A component of TEA index - identification/recognition of business opportunities is described as the presence of job opportunities, availability of information about them and the ability to recognize opportunities into a venture (Singer at al., 2006, p 56). Previous GEM research has proven that there are entrepreneurs who started entrepreneurial activity because of the perceived opportunities, and they are more growth-oriented companies than those who were forced to become entrepreneurs due to unfavorable situation (Singer at al., 2006, p 16). In Croatia, there are more of these who enter into entrepreneurial activity out of necessity rather than those who become entrepreneurs due to perceived opportunities (Singer at al., 2006, p 17). The trend has been presented in the Table 1.

Table 1: Identification/recognition of business opportunities

 Source: CEPOR, Letter to national experts responding to GEM questionnaire, 2011

In terms of recognition of business opportunities, after an initial lag reported in comparison to other countries, since 2004. Croatia maintains results close to the average recognition of business opportunities of all participating countries, but it is still lower in comparison to the best in class.

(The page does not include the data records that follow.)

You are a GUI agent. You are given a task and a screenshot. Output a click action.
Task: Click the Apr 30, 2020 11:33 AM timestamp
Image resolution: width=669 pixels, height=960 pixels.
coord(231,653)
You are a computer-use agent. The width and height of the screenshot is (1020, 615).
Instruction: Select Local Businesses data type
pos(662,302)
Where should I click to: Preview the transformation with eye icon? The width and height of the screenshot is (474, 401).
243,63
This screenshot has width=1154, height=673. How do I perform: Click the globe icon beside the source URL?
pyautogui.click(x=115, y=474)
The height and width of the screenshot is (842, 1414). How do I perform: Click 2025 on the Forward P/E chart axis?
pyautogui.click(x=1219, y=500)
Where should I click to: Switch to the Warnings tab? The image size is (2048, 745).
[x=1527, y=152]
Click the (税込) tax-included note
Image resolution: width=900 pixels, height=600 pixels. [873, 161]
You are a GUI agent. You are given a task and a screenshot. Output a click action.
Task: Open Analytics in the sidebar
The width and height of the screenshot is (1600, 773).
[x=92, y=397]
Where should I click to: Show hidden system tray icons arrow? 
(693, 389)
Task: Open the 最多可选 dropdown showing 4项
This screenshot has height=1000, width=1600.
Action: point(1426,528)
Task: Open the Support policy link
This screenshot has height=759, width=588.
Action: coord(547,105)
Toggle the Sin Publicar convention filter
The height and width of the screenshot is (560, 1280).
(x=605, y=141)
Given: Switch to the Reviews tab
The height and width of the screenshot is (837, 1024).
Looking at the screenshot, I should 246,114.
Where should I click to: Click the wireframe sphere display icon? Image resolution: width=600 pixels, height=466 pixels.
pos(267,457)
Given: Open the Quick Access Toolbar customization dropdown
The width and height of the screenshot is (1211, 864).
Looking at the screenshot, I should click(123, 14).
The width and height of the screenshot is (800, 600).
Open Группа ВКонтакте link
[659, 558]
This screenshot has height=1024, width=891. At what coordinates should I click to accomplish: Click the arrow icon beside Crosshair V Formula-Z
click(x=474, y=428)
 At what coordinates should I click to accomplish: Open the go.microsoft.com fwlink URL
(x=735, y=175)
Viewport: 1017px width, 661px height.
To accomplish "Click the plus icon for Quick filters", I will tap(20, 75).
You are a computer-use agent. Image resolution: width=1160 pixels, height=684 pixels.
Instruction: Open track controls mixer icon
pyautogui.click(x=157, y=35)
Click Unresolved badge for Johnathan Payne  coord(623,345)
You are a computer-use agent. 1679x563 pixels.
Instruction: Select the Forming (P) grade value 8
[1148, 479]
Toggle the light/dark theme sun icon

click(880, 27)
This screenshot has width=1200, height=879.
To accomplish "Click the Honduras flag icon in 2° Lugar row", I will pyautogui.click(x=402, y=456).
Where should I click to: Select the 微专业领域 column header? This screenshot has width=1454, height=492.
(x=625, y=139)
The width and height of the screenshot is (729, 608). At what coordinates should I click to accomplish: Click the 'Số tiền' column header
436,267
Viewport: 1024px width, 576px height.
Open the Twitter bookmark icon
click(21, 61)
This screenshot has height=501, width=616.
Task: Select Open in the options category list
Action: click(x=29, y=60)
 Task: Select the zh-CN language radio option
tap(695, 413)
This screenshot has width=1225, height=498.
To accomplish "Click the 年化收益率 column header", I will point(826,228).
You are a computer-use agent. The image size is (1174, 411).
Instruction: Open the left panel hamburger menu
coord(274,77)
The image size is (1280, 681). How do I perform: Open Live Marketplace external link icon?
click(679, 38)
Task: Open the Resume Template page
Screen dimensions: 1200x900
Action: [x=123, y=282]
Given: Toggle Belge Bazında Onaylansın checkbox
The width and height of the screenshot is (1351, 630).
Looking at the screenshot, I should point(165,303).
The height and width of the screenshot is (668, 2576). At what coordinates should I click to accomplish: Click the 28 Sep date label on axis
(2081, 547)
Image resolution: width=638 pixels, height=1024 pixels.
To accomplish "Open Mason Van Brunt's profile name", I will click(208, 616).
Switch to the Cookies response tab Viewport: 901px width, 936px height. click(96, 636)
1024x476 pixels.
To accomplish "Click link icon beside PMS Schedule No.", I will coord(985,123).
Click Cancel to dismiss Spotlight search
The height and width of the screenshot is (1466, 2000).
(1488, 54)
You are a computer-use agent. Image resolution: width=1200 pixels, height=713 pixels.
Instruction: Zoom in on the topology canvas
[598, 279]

These data raise the question of (1) competence of Croatian entrepreneurs to identify business opportunities and (2) possession of appropriate knowledge and skills to launch and grow business ventures. Research has not proven that entrepreneurial training will necessarily result in successful enterprise performance, but it has been proven that the entrepreneurs, who were not funneled through some form of education, tend starting non-innovative, common, already seen jobs. Almost 18% of the variability in a company’s performance can be accounted for with entrepreneur knowledge (Gomezelj Omerzel and Antončič, 2008.). Training increases the potential for entrepreneurs to influence the factors prevailing in the firm’s environment (Littunen, 2000)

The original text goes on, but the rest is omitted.